Hay momentos que definen una década. O más.
9 de junio de 1993.
La Universidad Complutense de Madrid proclama a Mario Conde doctor honoris causa. De los reyes abajo, nadie faltó a la cita. Se magnificaba el esplendor del éxito, el poderío económico de la España que había dejado de ser lúgubre, el outsider que desafió a la banca y ascendió al poder mediático. Antena 3 Televisión, la cadena que aparentemente gobernaba Antonio Asensio con los créditos de su socio todopoderoso, se volcó en el evento. Hubo hemeroteca, videoteca y memoria.
No hubo pudor. Un tipo listo era reconocido como un sabio. Y ante él se rindieron académicos, políticos, empresarios, faranduleros, periodistas… Faltaron los prudentes. Tanta desmesura alentó un secreto: alguien guardó los brutos del vídeo de aquel acto en el fondo de un cajón. Esperando el momento. De reconocer a insignes lameculos de todos los tiempos.

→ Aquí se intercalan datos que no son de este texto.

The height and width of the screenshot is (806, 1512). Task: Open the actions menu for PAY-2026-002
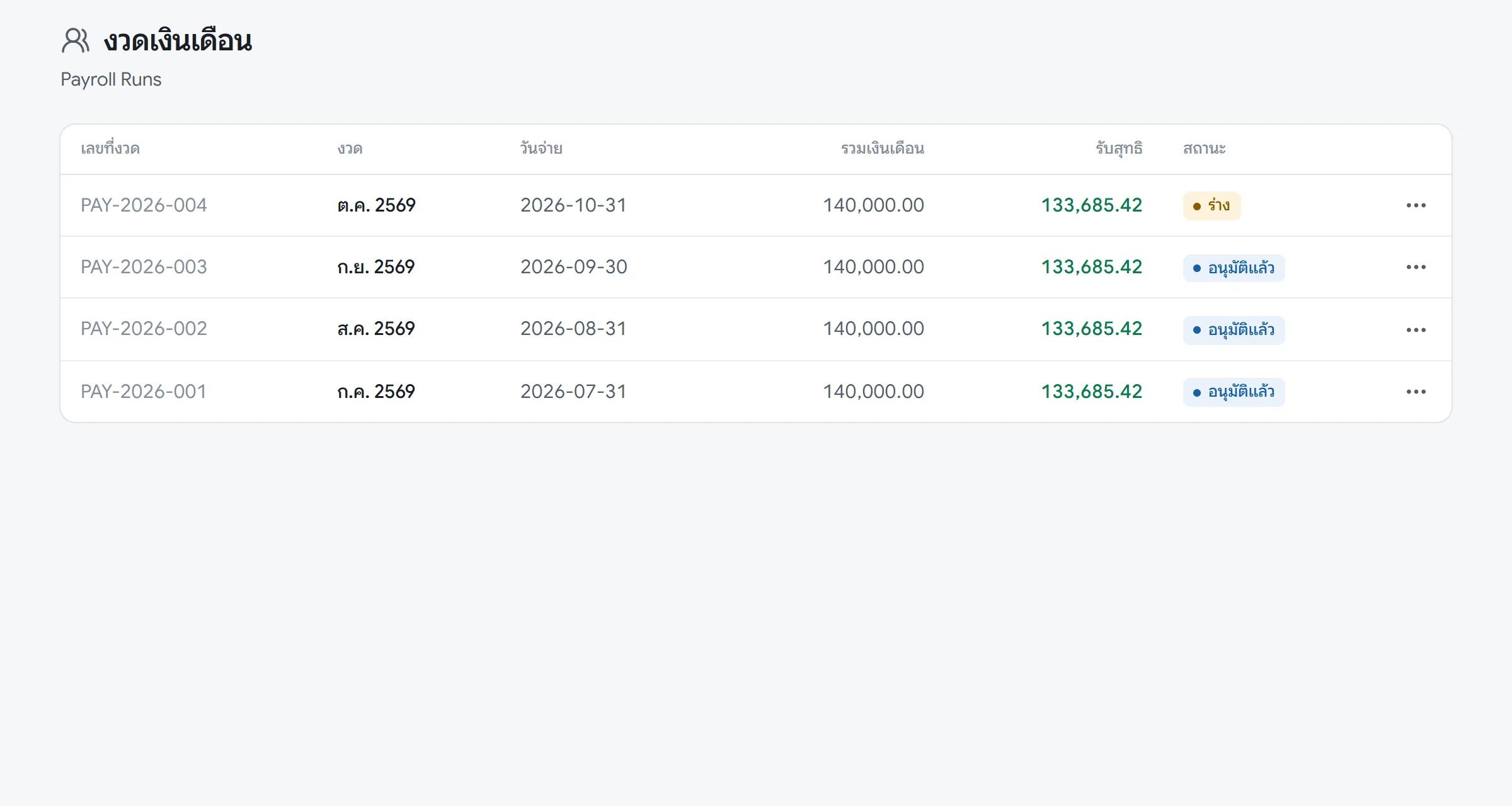(x=1416, y=330)

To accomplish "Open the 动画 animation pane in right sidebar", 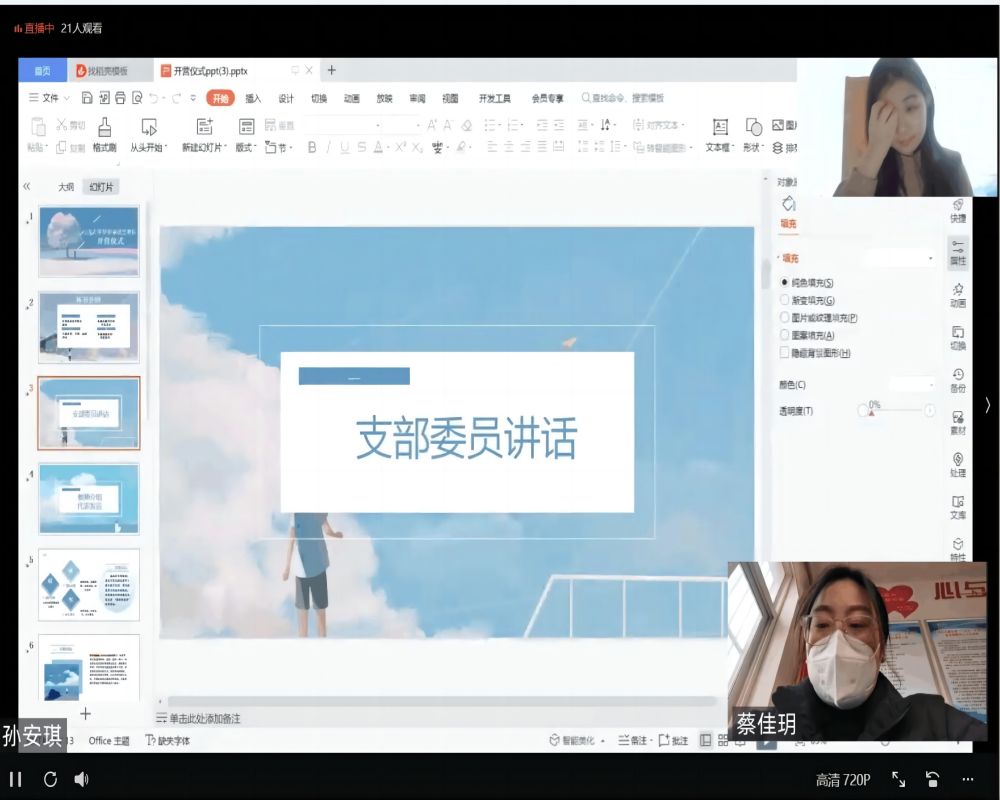I will (957, 294).
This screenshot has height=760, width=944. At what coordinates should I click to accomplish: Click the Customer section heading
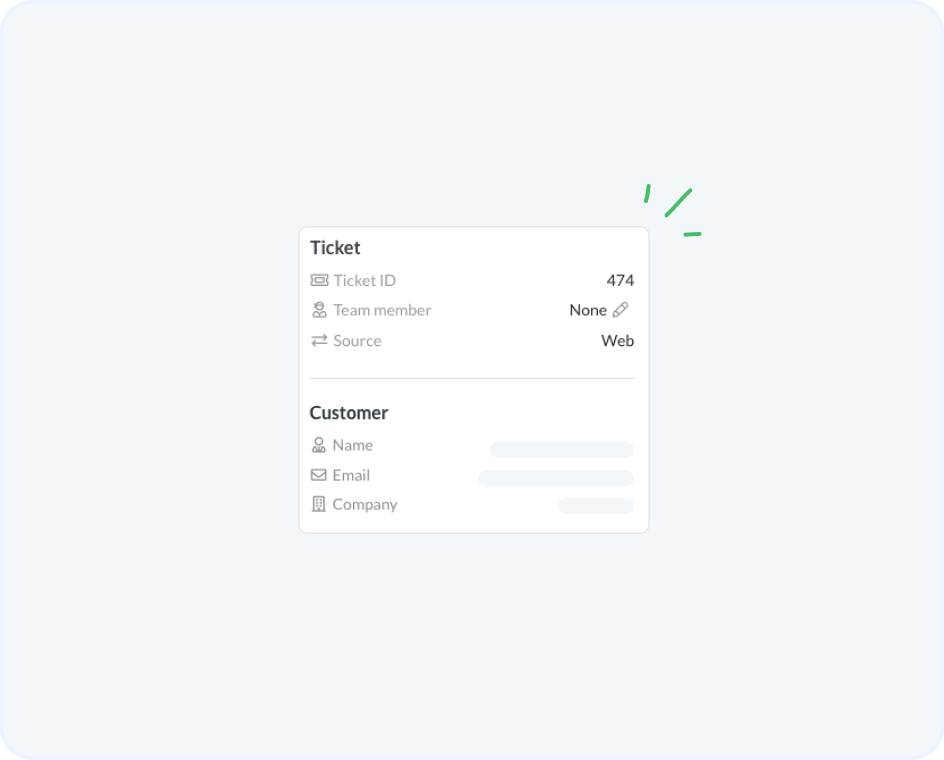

Sólo seis meses después Banesto era intervenido y Mario Conde, situado bajo sospecha. Aquel betacam se convirtió en un testigo incómodo. No había manera de justificar tanto despropósito. El reflejo de toda una época, de mucho más que una década. Vigente 23 años después, como se ve.
5 de noviembre de 2002.
Los reyes solo fueron testigos de la mayor boda real de la historia. ¡Qué paradoja! La niña Aznar y el joven que aprendió a medrar al cobijo de su suegro se convirtieron en la parábola de la chulería, de lo hortera, del ascenso de lo cutre y los aires de grandeza; en preludio de los pies encima de la mesa, de las corrupciones y las corruptelas amasadas junto al poder, de las fiestas y las correas, de las albondiguillas y el putiferio. De la degeneración de un España chusca que retomaba el esperpento y se degeneraba entre lentejuelas.

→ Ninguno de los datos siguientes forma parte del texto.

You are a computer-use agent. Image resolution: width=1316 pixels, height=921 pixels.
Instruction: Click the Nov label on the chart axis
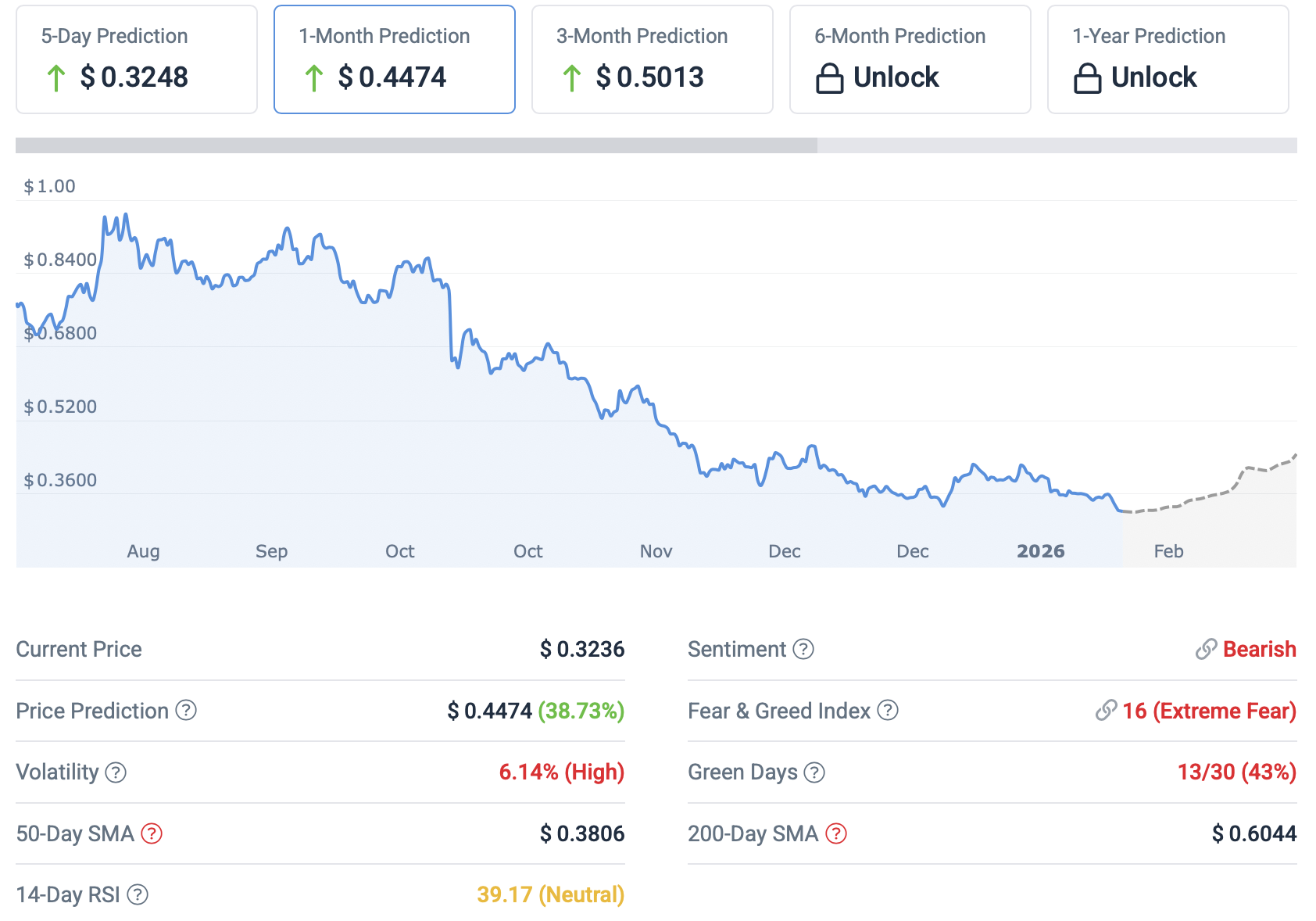[656, 551]
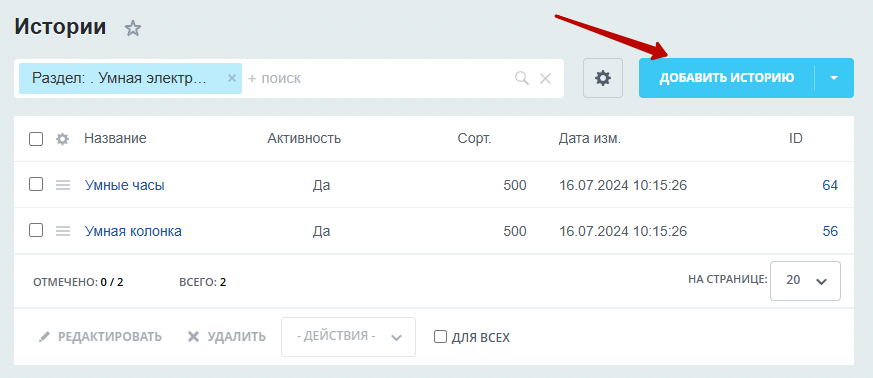This screenshot has width=873, height=378.
Task: Sort by the Дата изм. column header
Action: tap(590, 139)
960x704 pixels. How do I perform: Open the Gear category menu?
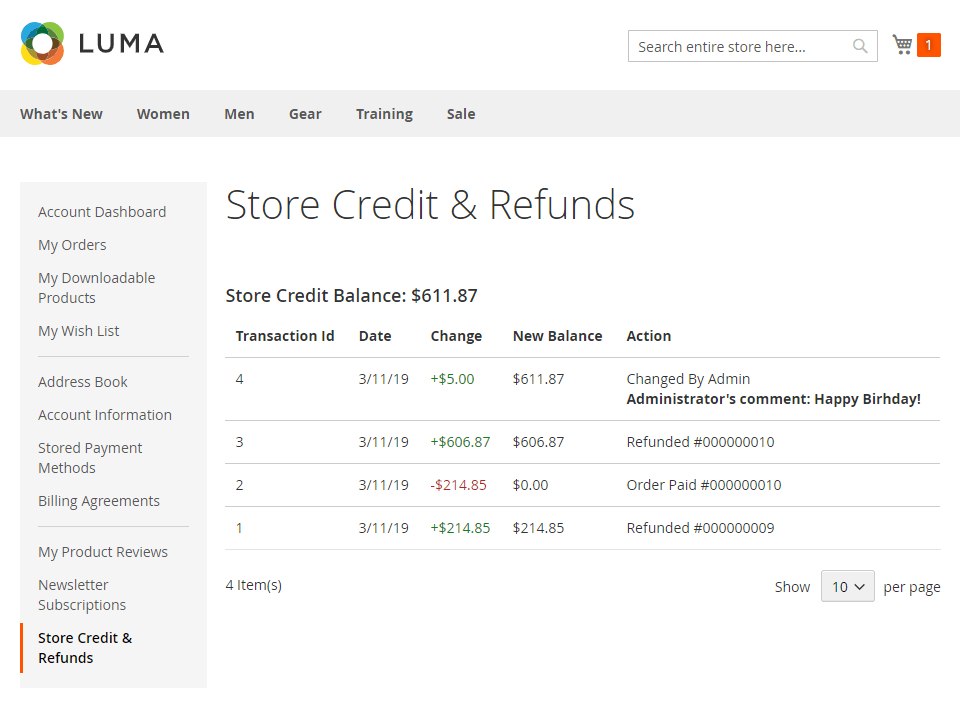pyautogui.click(x=305, y=114)
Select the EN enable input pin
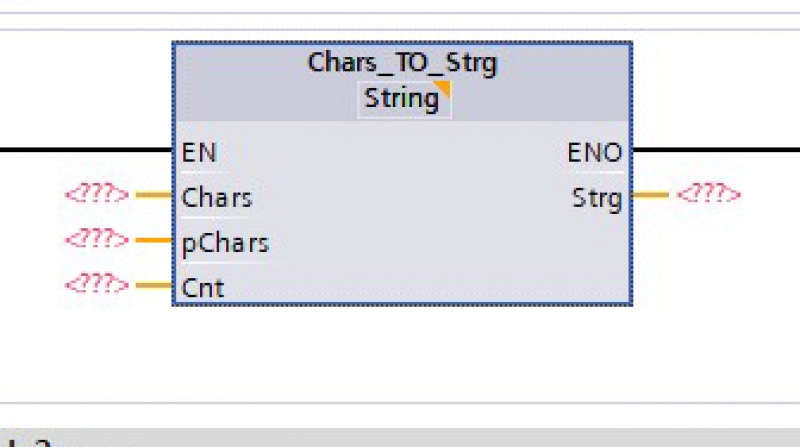This screenshot has width=800, height=447. [x=199, y=153]
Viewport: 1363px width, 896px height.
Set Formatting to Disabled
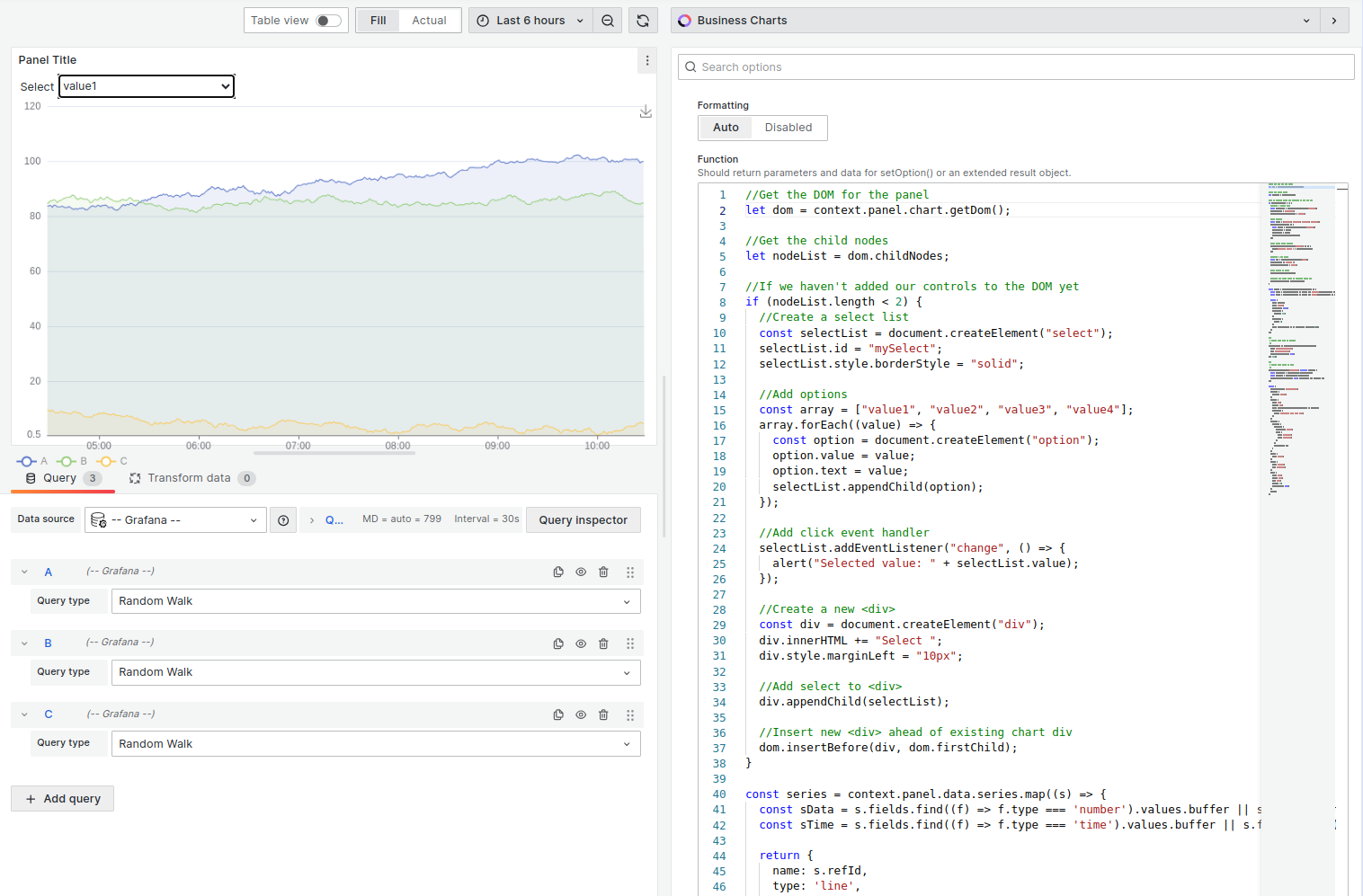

Otra vez el fango de la otra España. El viejo trauma que envolvía al país de vergüenza.
28 de marzo de 2016.
80 cumpleaños de Mario Vargas Llosa. El Nobel azote de la prensa amarilla abraza al símbolo de la prensa rosa, apadrinados ambos por el líder de la prensa marchita. Decenas de académicos, media docena de expresidentes, empresarios liberales de postín, algún avergonzado que no pudo eludir la pantomima, hasta cuatrocientos próceres de la clase dominante que renunció al progreso, a la igualdad e incluso a la dignidad, en defensa de los derechos de quienes tienen y pueden, de los poderes fácticos, de los que fueron socialistas antes de descubrir lo bien que les sentaban los consejos de administración y hasta los mercados.
En los tres eventos hubo significativas redundancias. Hay gente que siempre comparece donde se la espera.

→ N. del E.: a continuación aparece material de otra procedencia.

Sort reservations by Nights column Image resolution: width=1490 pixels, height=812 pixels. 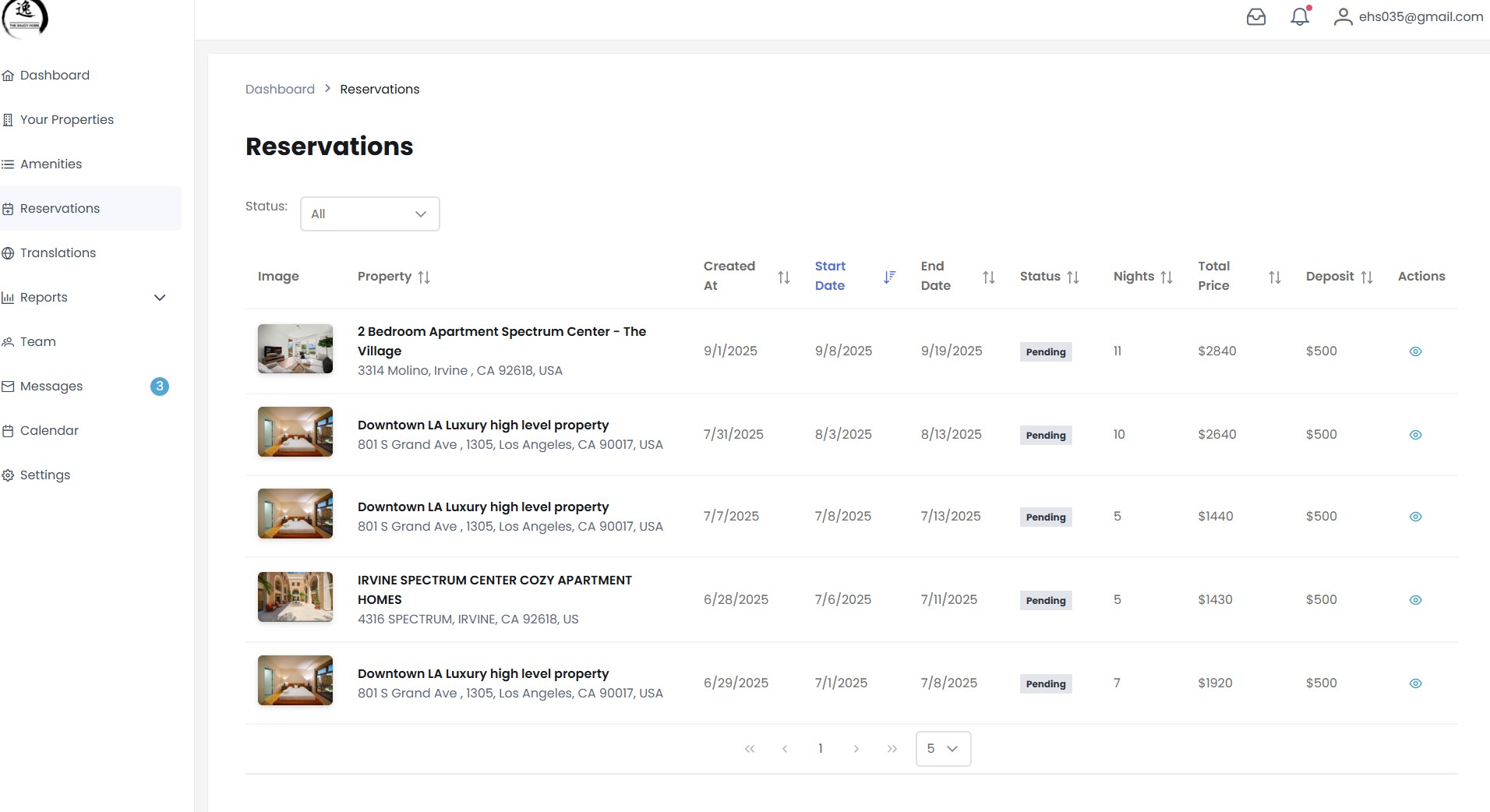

Si no fuera por el carácter reitrativo de las dos primeras, de que se conocen copias y versiones parecidas a lo largo del tiempo, la más tenebrosa de las tres imágenes es la tercera. Respecto de las dos primeras era posible cierta distancia, incluso una crítica enojada. De la última, no. El glamour de la academia, la riqueza honrada, la soberbia ilustrada y la literatura en papel couché banalizan la inteligencia e incluso la decencia; la diluyen bajo el oropel. No cabe un ápice de humor o de desprecio. Suenan las walkirias; no cabe interpretarlo como ópera bufa. Ni siquiera como esperpento.